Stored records
——
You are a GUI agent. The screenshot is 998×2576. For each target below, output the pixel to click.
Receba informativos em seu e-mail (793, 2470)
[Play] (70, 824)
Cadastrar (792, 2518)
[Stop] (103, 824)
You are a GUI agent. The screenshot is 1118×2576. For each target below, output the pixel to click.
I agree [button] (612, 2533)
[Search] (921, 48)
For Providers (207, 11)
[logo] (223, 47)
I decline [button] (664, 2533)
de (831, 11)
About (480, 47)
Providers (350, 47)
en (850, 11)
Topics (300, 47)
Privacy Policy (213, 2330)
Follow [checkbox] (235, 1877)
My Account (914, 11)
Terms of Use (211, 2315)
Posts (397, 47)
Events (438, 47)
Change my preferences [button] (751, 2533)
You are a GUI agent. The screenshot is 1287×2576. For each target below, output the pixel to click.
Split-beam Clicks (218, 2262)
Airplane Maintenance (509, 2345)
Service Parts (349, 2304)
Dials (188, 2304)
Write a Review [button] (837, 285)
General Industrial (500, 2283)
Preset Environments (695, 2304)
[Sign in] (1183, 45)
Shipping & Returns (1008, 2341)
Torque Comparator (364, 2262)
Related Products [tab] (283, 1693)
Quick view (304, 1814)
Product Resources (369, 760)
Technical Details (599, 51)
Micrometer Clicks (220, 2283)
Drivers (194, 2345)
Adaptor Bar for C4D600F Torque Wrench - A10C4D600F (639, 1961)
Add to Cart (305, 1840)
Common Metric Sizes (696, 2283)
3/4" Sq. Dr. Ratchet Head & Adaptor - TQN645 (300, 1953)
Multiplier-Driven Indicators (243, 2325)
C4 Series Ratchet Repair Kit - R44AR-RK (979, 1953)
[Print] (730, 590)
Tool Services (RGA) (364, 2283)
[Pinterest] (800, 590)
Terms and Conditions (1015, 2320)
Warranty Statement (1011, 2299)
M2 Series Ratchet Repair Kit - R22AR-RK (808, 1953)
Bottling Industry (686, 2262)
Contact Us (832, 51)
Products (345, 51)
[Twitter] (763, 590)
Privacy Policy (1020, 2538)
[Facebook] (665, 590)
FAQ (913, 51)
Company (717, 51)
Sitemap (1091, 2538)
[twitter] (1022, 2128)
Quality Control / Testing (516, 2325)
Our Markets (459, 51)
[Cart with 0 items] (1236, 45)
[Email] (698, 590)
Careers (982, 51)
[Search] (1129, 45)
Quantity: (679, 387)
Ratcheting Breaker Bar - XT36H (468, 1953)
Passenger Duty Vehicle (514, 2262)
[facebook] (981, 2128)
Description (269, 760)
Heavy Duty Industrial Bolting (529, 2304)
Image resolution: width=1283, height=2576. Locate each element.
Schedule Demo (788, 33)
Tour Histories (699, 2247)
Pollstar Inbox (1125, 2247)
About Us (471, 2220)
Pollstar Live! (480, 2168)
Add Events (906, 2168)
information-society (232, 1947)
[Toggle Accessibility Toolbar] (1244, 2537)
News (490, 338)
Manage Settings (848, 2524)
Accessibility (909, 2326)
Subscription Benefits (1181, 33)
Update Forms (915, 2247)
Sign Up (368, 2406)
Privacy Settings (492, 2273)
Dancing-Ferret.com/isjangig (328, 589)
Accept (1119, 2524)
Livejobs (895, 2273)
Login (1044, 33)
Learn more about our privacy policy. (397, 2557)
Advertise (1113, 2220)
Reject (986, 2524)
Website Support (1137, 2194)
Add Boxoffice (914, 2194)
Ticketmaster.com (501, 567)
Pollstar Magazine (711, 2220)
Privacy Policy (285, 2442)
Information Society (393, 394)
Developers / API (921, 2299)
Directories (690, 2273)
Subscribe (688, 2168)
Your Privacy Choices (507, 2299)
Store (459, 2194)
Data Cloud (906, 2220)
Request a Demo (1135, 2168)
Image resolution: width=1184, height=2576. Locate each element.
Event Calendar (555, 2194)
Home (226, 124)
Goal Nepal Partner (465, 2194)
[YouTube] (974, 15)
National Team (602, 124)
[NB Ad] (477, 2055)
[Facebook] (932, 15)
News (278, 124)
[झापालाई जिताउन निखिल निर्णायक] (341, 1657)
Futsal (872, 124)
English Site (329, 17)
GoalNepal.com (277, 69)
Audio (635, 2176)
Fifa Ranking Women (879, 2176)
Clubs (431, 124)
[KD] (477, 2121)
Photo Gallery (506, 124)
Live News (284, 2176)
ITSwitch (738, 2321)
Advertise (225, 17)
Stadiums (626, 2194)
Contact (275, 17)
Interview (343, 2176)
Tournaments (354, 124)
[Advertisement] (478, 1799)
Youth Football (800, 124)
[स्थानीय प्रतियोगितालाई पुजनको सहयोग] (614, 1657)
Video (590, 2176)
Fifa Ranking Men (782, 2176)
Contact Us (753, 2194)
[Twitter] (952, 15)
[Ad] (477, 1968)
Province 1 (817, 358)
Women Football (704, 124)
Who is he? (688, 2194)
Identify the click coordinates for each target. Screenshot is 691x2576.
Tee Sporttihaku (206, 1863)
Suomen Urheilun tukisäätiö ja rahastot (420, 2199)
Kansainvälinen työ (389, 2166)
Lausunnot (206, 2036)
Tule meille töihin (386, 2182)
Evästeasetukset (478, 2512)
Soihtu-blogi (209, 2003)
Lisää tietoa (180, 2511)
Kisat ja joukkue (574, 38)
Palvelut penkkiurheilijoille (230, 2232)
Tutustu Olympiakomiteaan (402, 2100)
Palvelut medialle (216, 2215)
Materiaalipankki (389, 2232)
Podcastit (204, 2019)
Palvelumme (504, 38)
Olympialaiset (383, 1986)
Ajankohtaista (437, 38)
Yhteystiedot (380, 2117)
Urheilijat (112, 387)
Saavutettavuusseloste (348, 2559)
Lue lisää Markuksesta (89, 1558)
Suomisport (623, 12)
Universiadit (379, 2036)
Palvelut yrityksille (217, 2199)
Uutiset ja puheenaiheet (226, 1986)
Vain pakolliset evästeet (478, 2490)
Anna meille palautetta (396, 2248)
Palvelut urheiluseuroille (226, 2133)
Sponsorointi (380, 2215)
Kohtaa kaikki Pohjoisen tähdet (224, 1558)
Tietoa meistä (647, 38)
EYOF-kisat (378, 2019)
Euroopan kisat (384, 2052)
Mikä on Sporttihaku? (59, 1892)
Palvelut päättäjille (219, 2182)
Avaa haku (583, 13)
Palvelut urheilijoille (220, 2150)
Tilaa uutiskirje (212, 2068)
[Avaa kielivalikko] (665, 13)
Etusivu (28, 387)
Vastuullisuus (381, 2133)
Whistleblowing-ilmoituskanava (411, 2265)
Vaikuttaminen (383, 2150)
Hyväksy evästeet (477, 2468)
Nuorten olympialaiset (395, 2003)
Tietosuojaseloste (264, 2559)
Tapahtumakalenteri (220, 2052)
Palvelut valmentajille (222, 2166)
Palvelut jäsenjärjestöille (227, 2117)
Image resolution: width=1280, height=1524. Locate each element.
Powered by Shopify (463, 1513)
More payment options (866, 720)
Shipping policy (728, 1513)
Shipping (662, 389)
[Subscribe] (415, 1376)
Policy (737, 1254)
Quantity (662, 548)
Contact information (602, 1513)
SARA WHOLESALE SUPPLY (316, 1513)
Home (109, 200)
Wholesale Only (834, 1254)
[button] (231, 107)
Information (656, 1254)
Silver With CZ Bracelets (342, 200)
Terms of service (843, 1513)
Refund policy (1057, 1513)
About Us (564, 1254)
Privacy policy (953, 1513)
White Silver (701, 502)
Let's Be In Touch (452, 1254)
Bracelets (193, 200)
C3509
——
If a line contains the string "output", it counts toward the total; state that total for the records above and nothing more.

3